| stringbench is a set of performance tests comparing byte string |
| operations with unicode operations. The two string implementations |
| are loosely based on each other and sometimes the algorithm for one is |
| faster than the other. |
| |
| These test set was started at the Need For Speed sprint in Reykjavik |
| to identify which string methods could be sped up quickly and to |
| identify obvious places for improvement. |
| |
| Here is an example of a benchmark |
| |
| |
| @bench('"Andrew".startswith("A")', 'startswith single character', 1000) |
| def startswith_single(STR): |
| s1 = STR("Andrew") |
| s2 = STR("A") |
| s1_startswith = s1.startswith |
| for x in _RANGE_1000: |
| s1_startswith(s2) |
| |
| The bench decorator takes three parameters. The first is a short |
| description of how the code works. In most cases this is Python code |
| snippet. It is not the code which is actually run because the real |
| code is hand-optimized to focus on the method being tested. |
| |
| The second parameter is a group title. All benchmarks with the same |
| group title are listed together. This lets you compare different |
| implementations of the same algorithm, such as "t in s" |
| vs. "s.find(t)". |
| |
| The last is a count.
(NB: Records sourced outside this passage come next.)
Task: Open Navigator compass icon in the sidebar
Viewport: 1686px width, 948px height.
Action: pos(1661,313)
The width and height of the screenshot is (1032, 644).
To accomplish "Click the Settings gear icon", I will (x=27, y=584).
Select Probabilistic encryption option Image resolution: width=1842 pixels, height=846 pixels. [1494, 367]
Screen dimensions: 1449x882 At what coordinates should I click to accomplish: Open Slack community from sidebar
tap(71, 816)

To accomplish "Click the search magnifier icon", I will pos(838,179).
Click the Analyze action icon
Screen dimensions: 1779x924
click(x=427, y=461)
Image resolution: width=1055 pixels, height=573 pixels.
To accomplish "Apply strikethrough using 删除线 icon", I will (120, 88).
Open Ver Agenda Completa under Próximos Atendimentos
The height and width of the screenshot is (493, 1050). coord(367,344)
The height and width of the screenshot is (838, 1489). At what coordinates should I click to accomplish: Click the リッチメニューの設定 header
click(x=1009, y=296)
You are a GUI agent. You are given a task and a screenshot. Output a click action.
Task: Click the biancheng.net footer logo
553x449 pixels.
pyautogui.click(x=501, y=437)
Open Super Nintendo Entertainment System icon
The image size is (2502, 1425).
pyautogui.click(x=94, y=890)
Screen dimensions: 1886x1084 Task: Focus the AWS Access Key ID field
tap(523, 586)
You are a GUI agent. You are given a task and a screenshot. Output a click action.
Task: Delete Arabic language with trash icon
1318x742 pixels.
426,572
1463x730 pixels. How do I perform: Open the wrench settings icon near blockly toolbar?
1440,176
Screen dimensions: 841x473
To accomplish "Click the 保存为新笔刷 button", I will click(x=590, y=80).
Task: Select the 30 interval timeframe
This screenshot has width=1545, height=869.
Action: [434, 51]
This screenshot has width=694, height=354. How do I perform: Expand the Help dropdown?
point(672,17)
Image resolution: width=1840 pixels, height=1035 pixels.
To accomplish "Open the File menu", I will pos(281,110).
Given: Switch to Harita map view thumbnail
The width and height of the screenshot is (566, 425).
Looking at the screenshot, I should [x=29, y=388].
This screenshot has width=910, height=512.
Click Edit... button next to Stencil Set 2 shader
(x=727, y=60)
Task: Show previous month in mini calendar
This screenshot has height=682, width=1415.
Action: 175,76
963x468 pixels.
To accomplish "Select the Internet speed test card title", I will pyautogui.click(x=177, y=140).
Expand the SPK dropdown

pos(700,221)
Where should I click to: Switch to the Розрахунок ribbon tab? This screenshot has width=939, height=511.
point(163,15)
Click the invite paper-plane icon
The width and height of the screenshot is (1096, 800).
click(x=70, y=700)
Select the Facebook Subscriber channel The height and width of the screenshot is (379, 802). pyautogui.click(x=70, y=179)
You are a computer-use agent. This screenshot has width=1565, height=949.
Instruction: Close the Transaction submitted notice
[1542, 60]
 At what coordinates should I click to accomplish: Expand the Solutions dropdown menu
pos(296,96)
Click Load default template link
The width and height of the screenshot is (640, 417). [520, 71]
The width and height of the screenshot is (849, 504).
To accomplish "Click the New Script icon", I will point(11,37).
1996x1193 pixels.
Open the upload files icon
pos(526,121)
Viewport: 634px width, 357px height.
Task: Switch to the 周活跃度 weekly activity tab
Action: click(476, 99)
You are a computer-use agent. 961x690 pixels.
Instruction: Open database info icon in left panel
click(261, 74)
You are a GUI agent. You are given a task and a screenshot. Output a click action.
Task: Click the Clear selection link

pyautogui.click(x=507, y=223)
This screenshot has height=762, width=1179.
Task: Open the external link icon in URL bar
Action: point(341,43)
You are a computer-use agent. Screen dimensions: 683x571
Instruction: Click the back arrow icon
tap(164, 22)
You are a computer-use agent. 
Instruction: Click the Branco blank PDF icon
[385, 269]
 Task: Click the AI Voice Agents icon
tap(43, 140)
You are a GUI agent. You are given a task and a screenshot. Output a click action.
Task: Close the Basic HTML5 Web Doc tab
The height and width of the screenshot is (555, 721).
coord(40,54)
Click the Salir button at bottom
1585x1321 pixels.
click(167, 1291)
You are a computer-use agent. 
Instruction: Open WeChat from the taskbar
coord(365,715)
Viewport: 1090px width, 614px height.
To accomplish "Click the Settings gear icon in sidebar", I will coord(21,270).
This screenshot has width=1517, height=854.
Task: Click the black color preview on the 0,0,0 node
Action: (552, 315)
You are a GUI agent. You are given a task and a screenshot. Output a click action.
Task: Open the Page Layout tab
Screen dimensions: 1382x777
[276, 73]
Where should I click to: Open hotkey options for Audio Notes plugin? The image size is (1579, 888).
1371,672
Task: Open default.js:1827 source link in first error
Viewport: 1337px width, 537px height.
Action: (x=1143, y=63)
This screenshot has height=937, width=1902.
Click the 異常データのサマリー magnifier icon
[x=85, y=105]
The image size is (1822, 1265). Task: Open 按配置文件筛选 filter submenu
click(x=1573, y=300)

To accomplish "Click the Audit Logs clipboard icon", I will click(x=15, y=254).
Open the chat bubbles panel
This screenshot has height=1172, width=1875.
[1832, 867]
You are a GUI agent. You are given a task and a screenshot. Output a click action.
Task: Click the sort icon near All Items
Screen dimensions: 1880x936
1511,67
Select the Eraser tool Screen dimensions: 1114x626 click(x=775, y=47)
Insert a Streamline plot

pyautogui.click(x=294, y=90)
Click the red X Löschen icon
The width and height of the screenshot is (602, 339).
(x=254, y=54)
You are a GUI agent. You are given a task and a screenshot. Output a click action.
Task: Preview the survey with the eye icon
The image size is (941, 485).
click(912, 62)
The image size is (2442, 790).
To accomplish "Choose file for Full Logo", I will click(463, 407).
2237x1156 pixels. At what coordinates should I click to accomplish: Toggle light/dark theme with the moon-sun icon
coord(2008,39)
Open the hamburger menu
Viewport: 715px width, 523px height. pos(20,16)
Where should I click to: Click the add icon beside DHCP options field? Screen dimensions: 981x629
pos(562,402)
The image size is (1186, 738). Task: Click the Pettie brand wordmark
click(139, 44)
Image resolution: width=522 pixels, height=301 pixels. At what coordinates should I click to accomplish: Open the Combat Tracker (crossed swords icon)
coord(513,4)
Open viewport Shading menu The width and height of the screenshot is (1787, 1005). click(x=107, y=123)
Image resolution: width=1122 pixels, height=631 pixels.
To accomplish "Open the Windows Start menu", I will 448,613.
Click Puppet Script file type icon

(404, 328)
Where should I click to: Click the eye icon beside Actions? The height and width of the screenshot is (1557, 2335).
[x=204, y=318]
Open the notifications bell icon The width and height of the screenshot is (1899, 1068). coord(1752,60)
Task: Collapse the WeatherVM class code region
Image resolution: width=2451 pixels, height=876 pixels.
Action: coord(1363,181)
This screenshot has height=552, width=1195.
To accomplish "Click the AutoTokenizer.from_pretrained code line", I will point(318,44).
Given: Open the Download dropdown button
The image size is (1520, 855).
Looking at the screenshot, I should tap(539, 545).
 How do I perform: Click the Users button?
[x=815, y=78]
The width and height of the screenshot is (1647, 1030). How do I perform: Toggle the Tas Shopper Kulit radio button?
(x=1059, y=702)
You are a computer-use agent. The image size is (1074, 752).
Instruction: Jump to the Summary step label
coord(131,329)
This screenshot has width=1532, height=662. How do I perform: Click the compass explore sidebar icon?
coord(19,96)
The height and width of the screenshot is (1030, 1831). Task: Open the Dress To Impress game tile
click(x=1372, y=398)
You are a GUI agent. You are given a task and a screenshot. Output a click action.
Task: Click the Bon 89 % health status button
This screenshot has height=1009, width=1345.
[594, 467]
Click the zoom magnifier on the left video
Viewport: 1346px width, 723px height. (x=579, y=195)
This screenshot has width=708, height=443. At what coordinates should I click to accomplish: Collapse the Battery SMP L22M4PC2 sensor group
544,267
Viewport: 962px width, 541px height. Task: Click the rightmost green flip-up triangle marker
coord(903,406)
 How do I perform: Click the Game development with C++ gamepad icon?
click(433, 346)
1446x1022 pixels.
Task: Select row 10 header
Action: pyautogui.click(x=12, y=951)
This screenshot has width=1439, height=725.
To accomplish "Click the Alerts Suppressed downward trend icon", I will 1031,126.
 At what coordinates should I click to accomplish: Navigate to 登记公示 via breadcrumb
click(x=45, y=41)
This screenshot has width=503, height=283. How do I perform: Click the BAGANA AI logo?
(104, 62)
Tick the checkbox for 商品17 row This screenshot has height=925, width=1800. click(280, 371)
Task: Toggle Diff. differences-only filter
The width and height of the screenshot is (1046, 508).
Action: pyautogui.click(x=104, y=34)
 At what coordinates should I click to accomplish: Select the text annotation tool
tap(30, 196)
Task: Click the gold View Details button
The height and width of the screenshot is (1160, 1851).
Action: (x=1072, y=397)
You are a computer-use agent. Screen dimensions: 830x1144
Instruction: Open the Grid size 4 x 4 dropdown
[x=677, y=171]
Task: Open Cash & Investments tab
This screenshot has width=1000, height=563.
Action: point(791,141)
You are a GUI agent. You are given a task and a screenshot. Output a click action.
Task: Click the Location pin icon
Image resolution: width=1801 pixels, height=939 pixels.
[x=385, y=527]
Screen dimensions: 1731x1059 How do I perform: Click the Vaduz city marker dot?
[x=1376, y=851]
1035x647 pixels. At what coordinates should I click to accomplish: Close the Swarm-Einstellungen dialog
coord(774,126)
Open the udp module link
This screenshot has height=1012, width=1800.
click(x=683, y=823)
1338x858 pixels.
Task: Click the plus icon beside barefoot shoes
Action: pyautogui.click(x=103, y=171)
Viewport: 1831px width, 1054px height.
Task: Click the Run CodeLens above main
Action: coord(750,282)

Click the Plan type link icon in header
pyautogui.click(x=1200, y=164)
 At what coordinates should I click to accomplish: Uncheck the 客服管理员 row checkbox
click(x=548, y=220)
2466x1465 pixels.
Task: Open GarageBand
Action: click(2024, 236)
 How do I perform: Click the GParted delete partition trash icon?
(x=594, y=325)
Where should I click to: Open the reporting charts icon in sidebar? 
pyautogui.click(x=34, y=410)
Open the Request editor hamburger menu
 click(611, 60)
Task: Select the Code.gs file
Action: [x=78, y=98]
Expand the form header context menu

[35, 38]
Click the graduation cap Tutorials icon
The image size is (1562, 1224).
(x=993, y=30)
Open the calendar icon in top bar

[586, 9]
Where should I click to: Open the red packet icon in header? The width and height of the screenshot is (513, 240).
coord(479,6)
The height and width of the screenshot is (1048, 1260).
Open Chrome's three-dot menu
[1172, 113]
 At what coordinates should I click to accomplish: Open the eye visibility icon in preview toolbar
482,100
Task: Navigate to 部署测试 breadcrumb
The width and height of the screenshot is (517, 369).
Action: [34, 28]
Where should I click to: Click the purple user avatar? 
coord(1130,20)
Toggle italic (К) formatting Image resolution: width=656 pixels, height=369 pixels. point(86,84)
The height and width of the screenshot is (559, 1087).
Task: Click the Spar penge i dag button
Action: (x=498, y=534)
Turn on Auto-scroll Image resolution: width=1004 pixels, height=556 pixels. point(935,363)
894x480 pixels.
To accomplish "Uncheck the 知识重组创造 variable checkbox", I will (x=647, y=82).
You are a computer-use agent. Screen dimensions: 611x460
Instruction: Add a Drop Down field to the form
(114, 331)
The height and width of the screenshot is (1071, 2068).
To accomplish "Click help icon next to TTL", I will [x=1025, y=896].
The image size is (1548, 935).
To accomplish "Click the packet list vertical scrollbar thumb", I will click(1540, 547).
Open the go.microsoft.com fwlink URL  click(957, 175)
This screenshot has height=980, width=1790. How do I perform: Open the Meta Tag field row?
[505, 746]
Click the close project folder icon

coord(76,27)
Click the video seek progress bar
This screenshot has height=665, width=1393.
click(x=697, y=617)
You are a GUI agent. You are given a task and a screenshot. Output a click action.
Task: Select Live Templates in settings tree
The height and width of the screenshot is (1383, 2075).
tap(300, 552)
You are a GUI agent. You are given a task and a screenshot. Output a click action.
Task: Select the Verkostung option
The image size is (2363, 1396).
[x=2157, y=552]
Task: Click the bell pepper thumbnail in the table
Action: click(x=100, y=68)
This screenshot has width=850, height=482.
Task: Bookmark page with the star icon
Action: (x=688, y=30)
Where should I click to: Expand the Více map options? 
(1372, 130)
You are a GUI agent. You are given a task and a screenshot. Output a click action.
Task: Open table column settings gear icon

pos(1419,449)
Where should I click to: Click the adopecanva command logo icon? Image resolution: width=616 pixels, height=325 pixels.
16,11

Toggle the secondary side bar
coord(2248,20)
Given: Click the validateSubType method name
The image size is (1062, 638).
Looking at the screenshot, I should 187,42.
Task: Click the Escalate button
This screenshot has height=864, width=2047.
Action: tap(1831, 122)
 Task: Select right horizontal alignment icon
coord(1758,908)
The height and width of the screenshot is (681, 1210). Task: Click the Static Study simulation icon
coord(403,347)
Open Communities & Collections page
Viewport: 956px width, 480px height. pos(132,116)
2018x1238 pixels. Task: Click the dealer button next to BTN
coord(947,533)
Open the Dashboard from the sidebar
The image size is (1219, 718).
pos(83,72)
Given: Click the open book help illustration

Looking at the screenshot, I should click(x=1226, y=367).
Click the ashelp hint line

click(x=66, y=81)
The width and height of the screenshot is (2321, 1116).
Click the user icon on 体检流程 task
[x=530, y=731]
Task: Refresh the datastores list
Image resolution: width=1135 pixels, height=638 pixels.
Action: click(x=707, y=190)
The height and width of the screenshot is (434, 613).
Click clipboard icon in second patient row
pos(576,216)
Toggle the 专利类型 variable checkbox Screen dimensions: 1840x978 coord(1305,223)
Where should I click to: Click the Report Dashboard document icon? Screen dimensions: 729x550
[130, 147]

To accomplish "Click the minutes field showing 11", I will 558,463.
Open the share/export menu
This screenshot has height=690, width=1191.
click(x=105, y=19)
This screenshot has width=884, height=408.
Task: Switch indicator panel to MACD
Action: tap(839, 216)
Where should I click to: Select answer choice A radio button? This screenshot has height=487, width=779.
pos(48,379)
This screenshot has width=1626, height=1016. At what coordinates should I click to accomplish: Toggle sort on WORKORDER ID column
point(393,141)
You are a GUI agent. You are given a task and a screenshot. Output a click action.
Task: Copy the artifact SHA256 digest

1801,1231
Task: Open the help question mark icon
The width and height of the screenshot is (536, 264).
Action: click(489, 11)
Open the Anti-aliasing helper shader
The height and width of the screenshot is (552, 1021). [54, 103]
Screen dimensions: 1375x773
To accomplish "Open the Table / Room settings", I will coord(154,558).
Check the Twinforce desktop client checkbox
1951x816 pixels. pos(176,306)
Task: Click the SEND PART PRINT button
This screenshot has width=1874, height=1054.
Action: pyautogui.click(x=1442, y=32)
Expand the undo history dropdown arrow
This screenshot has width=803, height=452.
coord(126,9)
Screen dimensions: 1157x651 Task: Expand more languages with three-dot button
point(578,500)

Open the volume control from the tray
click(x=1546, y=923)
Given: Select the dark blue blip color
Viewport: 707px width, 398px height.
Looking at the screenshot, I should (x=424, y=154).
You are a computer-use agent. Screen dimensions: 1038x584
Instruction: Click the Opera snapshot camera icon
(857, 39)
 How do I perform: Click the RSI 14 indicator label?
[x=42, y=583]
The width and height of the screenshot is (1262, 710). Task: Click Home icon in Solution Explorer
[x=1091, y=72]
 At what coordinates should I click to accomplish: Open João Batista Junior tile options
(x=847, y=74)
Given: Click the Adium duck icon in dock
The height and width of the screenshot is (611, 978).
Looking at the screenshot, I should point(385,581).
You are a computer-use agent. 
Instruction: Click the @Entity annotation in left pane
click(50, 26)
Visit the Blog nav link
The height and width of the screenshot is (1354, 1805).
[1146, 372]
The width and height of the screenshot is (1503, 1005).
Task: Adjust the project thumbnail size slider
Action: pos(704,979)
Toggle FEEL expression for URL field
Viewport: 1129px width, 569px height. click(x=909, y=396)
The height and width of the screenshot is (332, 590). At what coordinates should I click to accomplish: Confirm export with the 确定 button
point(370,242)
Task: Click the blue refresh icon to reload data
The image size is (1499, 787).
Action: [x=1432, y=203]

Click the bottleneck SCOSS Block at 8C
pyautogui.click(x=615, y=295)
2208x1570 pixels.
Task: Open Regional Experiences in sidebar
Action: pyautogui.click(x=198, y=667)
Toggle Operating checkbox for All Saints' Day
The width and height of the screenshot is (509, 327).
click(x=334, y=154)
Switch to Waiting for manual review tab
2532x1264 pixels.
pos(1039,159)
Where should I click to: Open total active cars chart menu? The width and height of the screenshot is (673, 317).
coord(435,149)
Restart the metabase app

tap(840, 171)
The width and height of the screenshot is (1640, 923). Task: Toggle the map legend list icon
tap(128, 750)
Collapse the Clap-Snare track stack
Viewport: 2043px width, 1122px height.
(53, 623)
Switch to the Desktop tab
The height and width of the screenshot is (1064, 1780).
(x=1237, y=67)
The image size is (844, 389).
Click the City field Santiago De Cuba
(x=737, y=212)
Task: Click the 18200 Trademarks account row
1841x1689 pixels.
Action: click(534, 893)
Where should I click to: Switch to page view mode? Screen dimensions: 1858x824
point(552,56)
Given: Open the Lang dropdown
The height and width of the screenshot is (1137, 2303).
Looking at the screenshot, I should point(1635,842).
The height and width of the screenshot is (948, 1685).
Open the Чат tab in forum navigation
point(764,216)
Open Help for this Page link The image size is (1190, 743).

Each benchmark loops over the algorithm either |
| 100 or 1000 times, depending on the algorithm performance. The output |
| time is the time per benchmark call so the reader needs a way to know |
| how to scale the performance. |
| |
| These parameters become function attributes. |
| |
| |
| Here is an example of the output |
| |
| |
| ========== count newlines |
| 38.54 41.60 92.7 ...text.with.2000.newlines.count("\n") (*100) |
| ========== early match, single character |
| 1.14 1.18 96.8 ("A"*1000).find("A") (*1000) |
| 0.44 0.41 105.6 "A" in "A"*1000 (*1000) |
| 1.15 1.17 98.1 ("A"*1000).index("A") (*1000) |
| |
| The first column is the run time in milliseconds for byte strings. |
| The second is the run time for unicode strings. The third is a |
| percentage; byte time / unicode time. It's the percentage by which |
| unicode is faster than byte strings. |
| |
| The last column contains the code snippet and the repeat count for the |
| internal benchmark loop. |
| |
| The times are computed with 'timeit.py' which repeats the test more |
| and more times until the total time takes over 0.2 seconds, returning |
| the best time for a single iteration. |
| |
| The final line of the output is the cumulative time for byte and |
| unicode strings, and the overall performance of unicode relative to |
| bytes. For example |
| |
| 4079.83 5432.25 75.1 TOTAL |
| |
| However, this has no meaning as it evenly weights every test. |
| |